There needs to be a way to toggle the board. And it needs to be quick and easy. An ability or item click on the builder would work, but is not quick enough. That leaves a key press (of which you can only detect the arrow keys or Esc
). YouTD uses Esc
to switch between boards, and it works okay enough.
But, basically the main board would be hidden locally for the player and their own personal combination board would be shown. This would utilize GetLocalPlayer ()
blocks. Code within these blocks is asynchronous and can cause desyncs. TL;DR on that is do not create handle objects inside these blocks. But, hiding and showing UI elements inside them is pretty safe.
Classic mode, yeah. I removed that a long time ago in this version. Ultimately, the vast majority of players on Battle.net playing Gem (even before the rise of bots years ago) only played Race. I think a lot of players considered Classic too slow. Once you get used to the combinations and selecting quickly, there is a lot of waiting in that mode.
Okay, I did a bit of thinking regarding this issue. The way I see it there are basically two separate issues going on here. First, the ability to see, at-a-glance, what gems a player already has. And, second, assistance in identifying which combinations the five placed gems can make.

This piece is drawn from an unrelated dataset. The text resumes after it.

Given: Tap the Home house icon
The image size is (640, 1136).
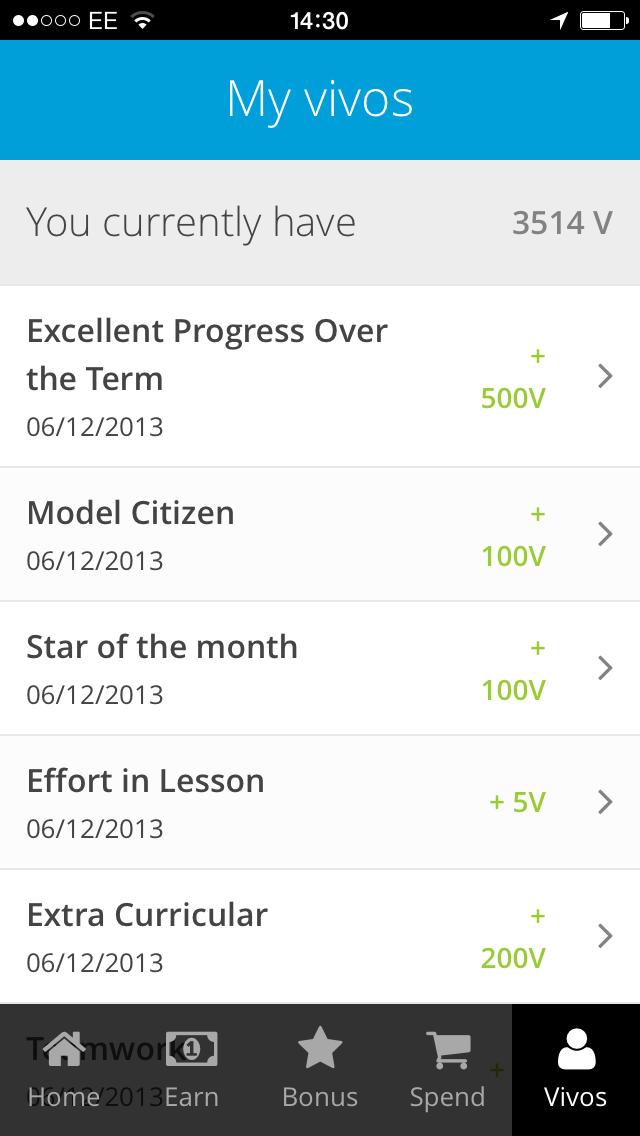Looking at the screenshot, I should pyautogui.click(x=64, y=1049).
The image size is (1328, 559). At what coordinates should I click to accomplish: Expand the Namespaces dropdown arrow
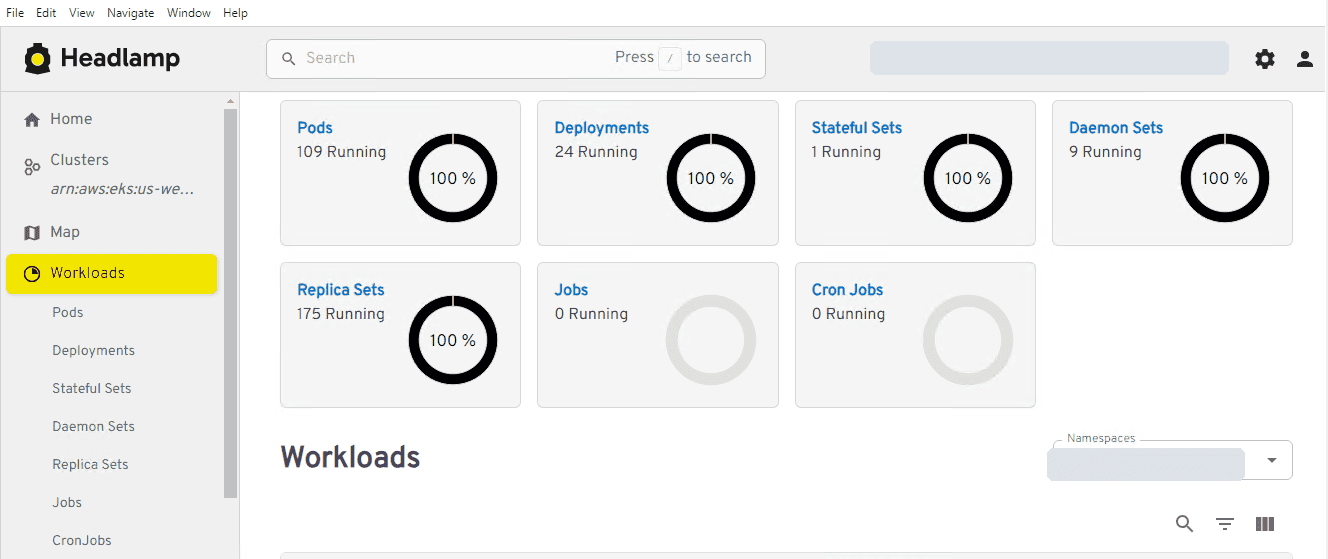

The goal is to address both issues and help reinforce the learning process, but without crafting a solution that ultimately ends up being a crutch for players. A solution that combines or automates both issues would be far too much, I'm sorry to say.
For an at-a-glance view, I would propose a multiboard
or custom UI frames solution. Most likely a custom UI would be ideal as it is the most flexible, but that cannot happen until 1.31. Shoving all potential information into a multiboard without it being cramped or requiring abbreviations would be difficult. It would only show the combination, the parts one possesses, and the parts one does not. Showing more would be too powerful; and, in a world with more combinations, would basically be an infodump. Not friendly for newer players.

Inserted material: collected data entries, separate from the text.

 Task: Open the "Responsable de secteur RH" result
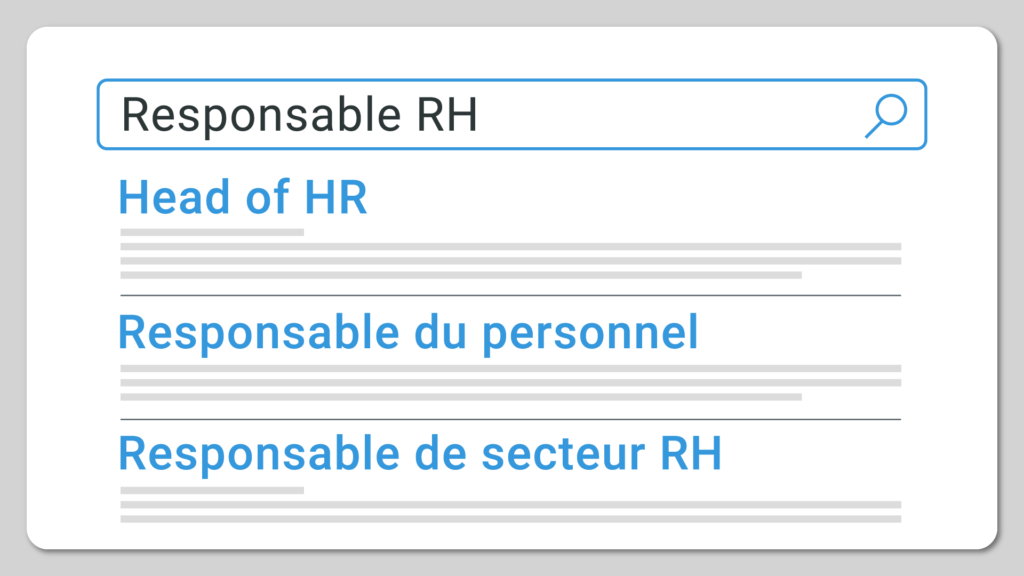[x=420, y=453]
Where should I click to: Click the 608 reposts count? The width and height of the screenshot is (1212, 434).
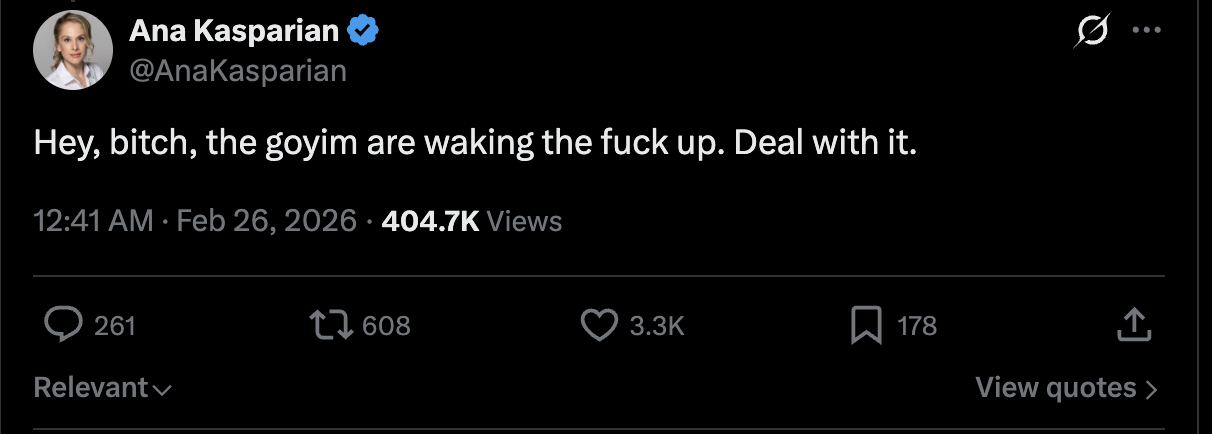coord(386,325)
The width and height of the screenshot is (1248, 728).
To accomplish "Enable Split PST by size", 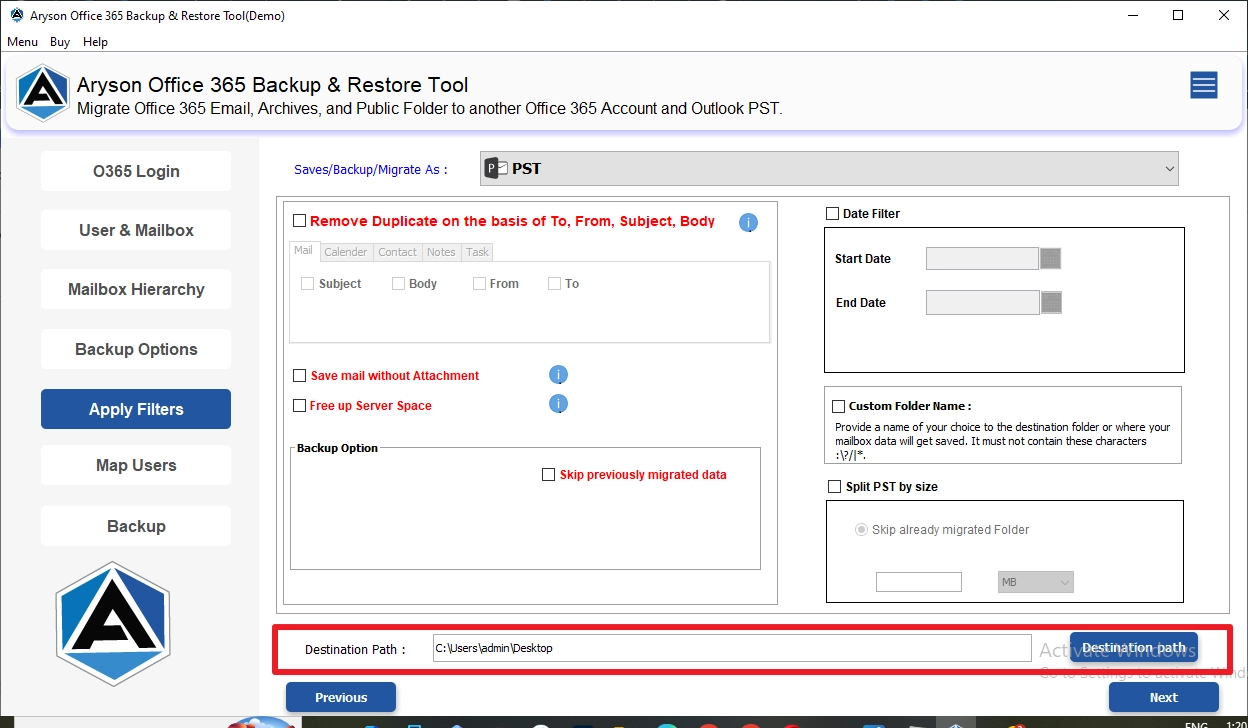I will point(835,487).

To help assist in identifying which combinations the five placed gems can make, I would propose using object tooltips. These can be put directly on the gem's action buttons (i.e. Keep, Downgrade, Combine, etc.). This cannot happen until 1.31 (but, the natives it would rely on do not fully work on the PTR). However, in this case, I don't see an issue showing gems that one can get that round in another color. Consider the following, where a player has two Chipped Diamonds:
Combine (2x) [C]
This will make Flawed Diamond. This gem is used in the following combinations:
Silver
- Perfect Amethyst (Green)
- Flawless Amethyst (Green)
- Flawed Diamond (Yellow)
Cool New Combo
- Flawed Diamond (Yellow)
- Chipped Emerald (Grey)
- Chipped Ruby (Grey)
Yes, this requires a player to click each gem and look over the options, as opposed to looking at a quick pop up screen or mass of text messages. But there is far greater reinforcement in the process.

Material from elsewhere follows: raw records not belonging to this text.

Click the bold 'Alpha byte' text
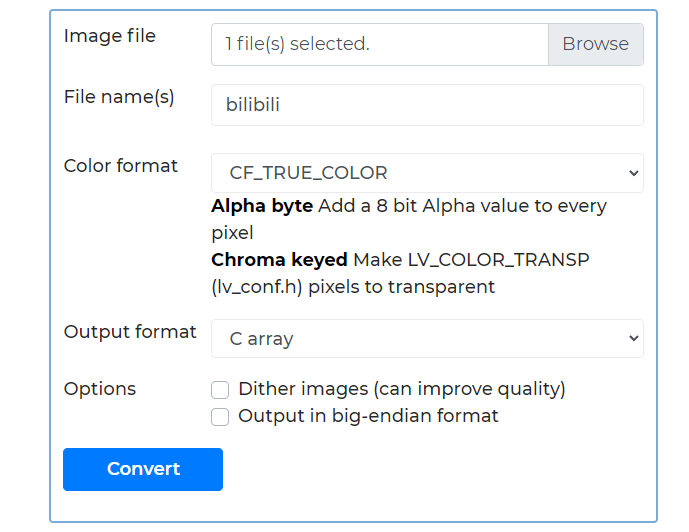Image resolution: width=689 pixels, height=532 pixels. pos(262,206)
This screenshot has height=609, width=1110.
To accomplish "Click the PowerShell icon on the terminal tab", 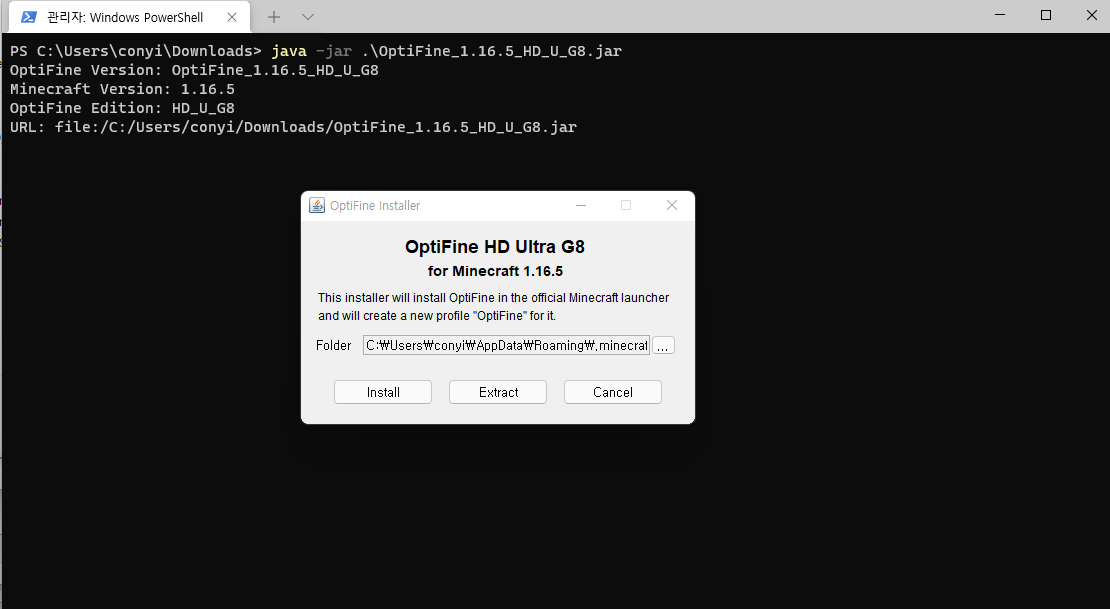I will click(28, 17).
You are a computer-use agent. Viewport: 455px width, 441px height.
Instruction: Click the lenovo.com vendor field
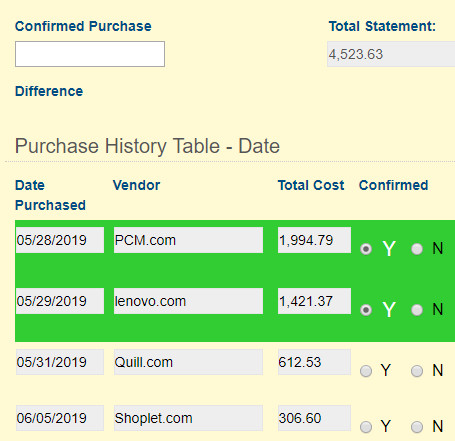pyautogui.click(x=188, y=301)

This is about the best I can do in terms of addressing your initial request, without automating too much of the process for players.
I would like to have a feature that, after placement of the five random gems, would notify players, either through text or a possible UI of the combinations they are closest too. This would help with the players' selection when they're focused too much on one gem and don't realize they need a single gem for another combination. Or when you just fail at memorizing what combinations need what gem, before the timer runs out. I was originally going to add this myself, but am having troubles with Linux and Lua-stormlib. But from what I've gone through, something inside src/gem/combination.j/Gem_Combination__Register. Just check to see which combinations the five randoms are part of, and check to see how many gems the player has of those combinations, and use DisplayTextToPlayer to say call DisplayTextToPlayer (the_player, 0.00, 0.00, Color ("18d8db", {Combination}) + Color ("12aa12", {AlreadyHave}) + Color ("db182e", {NonSelected})) Of course, that string would need to be formatted better but that's a general idea.